PretrainedAligner(corpus, dictionary, …[, …]) Class for aligning a dataset using a pretrained acoustic model
TrainableAligner(corpus, dictionary, …[, …]) Aligner that aligns and trains acoustics models on a large dataset

Corpus API

The Corpus class contains information about how a dataset is structured. A class diagram of the Corpus API can be found below:

Corpus(directory, output_directory[, …]) Class that stores information about the dataset to align.

Dictionary API

The Dictionary class contains pronunciation and orthographic information. A class diagram of the Dictionary API can be found below:

Dictionary(input_path, output_directory[, …]) Class containing information about a pronunciation dictionary

Model API

Output from training a Model is compressed using the Archive class, which results in a zip folder.

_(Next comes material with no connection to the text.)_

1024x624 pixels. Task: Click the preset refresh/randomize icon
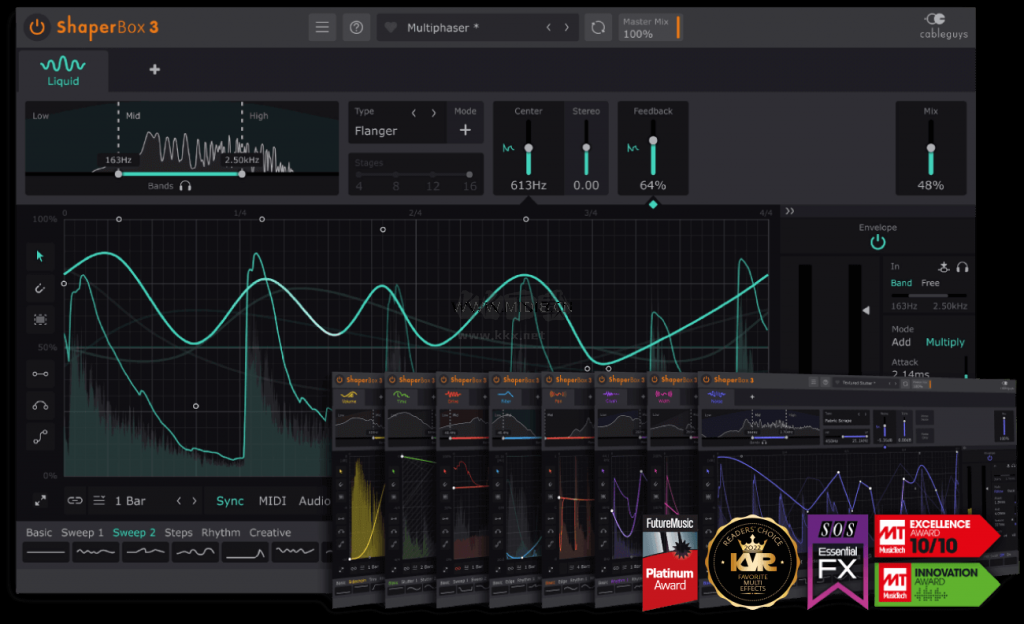pyautogui.click(x=597, y=28)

A class diagram of the Model API can be found below:

AcousticModel(source[, is_tmpdir])
G2PModel(source[, is_tmpdir])
IvectorExtractor(source[, is_tmpdir]) Archive for i-vector extractors (used with DNNs)

Feature processing API

mfcc(mfcc_directory, num_jobs, …) Multiprocessing function that converts wav files into MFCCs
apply_cmvn(directory, num_jobs, config)
add_deltas(directory, num_jobs, config)
apply_lda(directory, num_jobs, config)

Multiprocessing API

The multiprocessing module contains most of the interactions with Kaldi, as multiple processes are used to speed up the set up and aligning of the dataset.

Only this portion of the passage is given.